In college, Spring Break is considered a rite of passage. If you can't afford it, it's considered a personal defect. Starving one's self to participate in whatever debauchery The Norm decides is de rigeur is totally unsurprising, unshocking. That's how poor people keep up with their peers in this particular realm of conspicuous consumption.

Balfegor said...

The "pro-ana" sites basically act as a guide to killing yourself. It's like an electronic suicide pact.

Electronic suicide pact? That sounds like . . . JAPAN!

On a marginally more serious note, they're not 100% about starving themselves. They also discuss exercise. I think as a matter of youth culture it's got its usual mix of good and bad. American youths are widely excoriated for being excessively fat, and dissemination of the "one hundred crunches a night!" aspect of this subculture wouldn't be an entirely bad thing.

Balfegor said...

Also, who allows their 15 year old daughter to go on spring break to the beaches of Florida or Mexico?

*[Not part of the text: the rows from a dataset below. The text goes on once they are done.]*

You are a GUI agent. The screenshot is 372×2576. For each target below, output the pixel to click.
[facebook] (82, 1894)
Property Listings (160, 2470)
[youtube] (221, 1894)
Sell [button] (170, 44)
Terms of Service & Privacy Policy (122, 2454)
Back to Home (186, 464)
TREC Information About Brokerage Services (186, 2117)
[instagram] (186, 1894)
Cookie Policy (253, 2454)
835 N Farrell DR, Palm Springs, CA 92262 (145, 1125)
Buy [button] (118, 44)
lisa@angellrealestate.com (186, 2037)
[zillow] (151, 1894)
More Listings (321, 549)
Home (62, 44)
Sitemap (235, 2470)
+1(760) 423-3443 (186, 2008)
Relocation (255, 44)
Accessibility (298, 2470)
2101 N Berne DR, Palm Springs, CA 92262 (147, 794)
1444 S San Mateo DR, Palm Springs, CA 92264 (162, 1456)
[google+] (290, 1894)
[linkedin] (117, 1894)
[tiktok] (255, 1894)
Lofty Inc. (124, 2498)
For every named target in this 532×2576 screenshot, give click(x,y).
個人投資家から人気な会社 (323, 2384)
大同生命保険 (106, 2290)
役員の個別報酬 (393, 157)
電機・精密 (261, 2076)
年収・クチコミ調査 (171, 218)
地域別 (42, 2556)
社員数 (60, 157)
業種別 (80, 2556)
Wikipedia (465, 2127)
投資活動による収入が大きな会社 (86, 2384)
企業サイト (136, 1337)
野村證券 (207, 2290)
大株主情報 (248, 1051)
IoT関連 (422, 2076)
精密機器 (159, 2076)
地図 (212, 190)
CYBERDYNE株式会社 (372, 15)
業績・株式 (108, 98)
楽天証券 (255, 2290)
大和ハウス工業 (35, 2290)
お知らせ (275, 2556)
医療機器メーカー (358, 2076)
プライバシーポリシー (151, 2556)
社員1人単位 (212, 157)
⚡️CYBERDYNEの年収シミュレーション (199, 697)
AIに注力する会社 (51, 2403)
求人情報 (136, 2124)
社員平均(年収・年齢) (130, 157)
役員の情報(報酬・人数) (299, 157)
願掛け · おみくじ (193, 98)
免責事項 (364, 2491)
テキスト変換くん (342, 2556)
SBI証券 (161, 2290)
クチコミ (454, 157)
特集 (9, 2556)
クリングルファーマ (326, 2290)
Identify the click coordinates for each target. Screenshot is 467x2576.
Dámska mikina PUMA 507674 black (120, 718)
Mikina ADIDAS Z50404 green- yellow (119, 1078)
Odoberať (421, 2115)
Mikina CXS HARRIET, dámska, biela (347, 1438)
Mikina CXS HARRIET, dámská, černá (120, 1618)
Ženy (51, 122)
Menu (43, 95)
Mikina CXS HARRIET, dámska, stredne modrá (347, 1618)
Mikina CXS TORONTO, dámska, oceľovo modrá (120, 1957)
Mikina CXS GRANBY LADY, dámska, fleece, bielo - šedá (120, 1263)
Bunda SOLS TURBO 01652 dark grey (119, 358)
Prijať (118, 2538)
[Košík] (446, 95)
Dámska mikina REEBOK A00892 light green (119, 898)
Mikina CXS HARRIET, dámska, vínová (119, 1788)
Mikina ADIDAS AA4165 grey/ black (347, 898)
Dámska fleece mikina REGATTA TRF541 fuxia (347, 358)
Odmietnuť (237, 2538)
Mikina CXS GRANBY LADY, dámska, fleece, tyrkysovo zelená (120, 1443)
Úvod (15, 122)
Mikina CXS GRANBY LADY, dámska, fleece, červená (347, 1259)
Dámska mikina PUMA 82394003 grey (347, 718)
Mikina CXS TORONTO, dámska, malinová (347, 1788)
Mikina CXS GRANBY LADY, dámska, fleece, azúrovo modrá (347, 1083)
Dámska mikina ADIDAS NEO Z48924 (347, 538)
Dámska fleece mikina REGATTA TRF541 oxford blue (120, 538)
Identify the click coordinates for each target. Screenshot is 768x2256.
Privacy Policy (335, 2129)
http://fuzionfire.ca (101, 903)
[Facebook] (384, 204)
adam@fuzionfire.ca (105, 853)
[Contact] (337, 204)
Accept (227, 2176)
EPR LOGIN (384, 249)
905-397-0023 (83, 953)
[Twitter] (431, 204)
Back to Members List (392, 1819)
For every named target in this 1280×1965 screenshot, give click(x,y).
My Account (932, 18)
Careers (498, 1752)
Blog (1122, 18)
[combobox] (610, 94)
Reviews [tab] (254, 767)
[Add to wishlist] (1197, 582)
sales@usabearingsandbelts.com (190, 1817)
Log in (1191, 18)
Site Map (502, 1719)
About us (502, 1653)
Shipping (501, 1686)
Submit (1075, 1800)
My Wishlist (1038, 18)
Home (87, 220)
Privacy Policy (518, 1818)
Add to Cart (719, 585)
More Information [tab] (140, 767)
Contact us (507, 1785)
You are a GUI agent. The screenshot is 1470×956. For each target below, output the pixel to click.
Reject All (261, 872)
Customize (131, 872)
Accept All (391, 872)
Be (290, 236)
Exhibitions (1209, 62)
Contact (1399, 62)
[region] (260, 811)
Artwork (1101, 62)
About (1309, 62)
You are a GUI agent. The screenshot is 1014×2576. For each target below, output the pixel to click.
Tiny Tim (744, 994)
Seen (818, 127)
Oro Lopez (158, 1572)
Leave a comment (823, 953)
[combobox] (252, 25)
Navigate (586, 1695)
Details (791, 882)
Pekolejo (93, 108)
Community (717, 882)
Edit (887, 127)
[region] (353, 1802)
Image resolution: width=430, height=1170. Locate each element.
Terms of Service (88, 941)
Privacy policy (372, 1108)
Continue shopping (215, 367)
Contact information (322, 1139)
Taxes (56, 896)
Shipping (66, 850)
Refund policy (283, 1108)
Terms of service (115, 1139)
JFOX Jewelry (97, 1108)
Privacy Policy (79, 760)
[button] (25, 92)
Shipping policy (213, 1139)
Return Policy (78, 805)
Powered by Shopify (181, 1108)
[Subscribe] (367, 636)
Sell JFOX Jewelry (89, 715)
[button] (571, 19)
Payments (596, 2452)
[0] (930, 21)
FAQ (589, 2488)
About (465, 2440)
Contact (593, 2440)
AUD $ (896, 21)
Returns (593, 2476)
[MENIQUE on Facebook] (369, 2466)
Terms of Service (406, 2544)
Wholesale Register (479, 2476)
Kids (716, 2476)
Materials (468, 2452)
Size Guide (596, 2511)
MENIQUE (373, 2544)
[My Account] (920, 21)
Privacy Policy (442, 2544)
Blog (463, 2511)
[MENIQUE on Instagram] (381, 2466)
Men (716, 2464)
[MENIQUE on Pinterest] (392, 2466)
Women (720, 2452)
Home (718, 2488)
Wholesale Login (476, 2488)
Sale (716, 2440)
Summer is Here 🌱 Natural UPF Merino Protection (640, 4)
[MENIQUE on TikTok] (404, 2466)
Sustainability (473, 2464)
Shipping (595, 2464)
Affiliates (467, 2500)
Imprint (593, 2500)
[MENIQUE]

And this sounds like Lydia Bennet. And I think parents probably give in to their daughters for about the same reasons Mr. Bennet does -- peace and quiet, and a failure to appreciate just how wild one's own offspring can be.

Ann Althouse said...

Muglar: The question is where the disease begins. Dieting itself is not a disease. Is it a mental disease to be overweight? Why not? I think to some extent average people, ie overweight people, are jealous of people who figure out how to diet successfully. They get very intrusive and insulting and censorious. You can find all kind of articles about how to overeat and indulge yourself to the hilt. But try finding strong diet tips. You'd think dieting was a crime! We're only allowed to see the sensible dieting advice. It's very nannyish. I would like to see some amusing, weird diet ideas. Yeah, I know some girls get carried away, but making it into a big taboo isn't necessarily helping! If you know someone who is getting too thin, do something about it, by all means! I've never known anyone who's done this, but most people I know are too fat. We need a lot of help dieting, and this fretting about anorexia is, I think, part of our own denial about our problem of being fat!

Anonymous said...

Do we have any evidence that anorexics die earlier? Or is it all speculation?

I thought starvation diets were supposed to double your lifespan.